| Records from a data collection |
● ● ● ● ● ● ●
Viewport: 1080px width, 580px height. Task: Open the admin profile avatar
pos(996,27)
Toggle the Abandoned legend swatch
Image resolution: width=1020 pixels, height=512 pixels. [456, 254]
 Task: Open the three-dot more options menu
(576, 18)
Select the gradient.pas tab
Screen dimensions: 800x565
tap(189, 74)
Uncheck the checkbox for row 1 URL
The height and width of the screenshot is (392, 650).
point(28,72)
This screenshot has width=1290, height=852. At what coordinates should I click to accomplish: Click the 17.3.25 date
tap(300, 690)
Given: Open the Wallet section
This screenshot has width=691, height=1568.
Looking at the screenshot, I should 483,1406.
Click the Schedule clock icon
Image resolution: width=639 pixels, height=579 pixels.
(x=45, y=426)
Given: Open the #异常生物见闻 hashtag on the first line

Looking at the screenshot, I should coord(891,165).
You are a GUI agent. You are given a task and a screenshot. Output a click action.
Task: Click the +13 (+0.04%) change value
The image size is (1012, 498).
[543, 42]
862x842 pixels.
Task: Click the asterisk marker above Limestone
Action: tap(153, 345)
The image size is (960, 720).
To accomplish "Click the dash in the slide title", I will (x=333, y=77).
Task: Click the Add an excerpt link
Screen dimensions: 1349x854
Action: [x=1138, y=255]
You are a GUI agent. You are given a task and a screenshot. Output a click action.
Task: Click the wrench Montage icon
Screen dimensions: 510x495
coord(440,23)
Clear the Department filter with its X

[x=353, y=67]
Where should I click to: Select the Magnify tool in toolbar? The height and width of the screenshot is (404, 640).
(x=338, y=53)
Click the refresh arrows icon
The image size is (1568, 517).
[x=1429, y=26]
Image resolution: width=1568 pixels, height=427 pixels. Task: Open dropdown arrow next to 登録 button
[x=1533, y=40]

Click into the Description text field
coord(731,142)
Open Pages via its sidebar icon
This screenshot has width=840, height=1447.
● ● ● ● ● ● ●
Transcribe each entry exactly.

| Answer to this problem |
Viewport: 1080px width, 580px height. Task: Open the admin profile avatar
pos(996,27)
Toggle the Abandoned legend swatch
Image resolution: width=1020 pixels, height=512 pixels. [456, 254]
 Task: Open the three-dot more options menu
(576, 18)
Select the gradient.pas tab
Screen dimensions: 800x565
tap(189, 74)
Uncheck the checkbox for row 1 URL
The height and width of the screenshot is (392, 650).
point(28,72)
This screenshot has width=1290, height=852. At what coordinates should I click to accomplish: Click the 17.3.25 date
tap(300, 690)
Given: Open the Wallet section
This screenshot has width=691, height=1568.
Looking at the screenshot, I should 483,1406.
Click the Schedule clock icon
Image resolution: width=639 pixels, height=579 pixels.
(x=45, y=426)
Given: Open the #异常生物见闻 hashtag on the first line

Looking at the screenshot, I should coord(891,165).
You are a GUI agent. You are given a task and a screenshot. Output a click action.
Task: Click the +13 (+0.04%) change value
The image size is (1012, 498).
[543, 42]
862x842 pixels.
Task: Click the asterisk marker above Limestone
Action: tap(153, 345)
The image size is (960, 720).
To accomplish "Click the dash in the slide title", I will (x=333, y=77).
Task: Click the Add an excerpt link
Screen dimensions: 1349x854
Action: [x=1138, y=255]
You are a GUI agent. You are given a task and a screenshot. Output a click action.
Task: Click the wrench Montage icon
Screen dimensions: 510x495
coord(440,23)
Clear the Department filter with its X

[x=353, y=67]
Where should I click to: Select the Magnify tool in toolbar? The height and width of the screenshot is (404, 640).
(x=338, y=53)
Click the refresh arrows icon
The image size is (1568, 517).
[x=1429, y=26]
Image resolution: width=1568 pixels, height=427 pixels. Task: Open dropdown arrow next to 登録 button
[x=1533, y=40]

Click into the Description text field
coord(731,142)
Open Pages via its sidebar icon
This screenshot has width=840, height=1447.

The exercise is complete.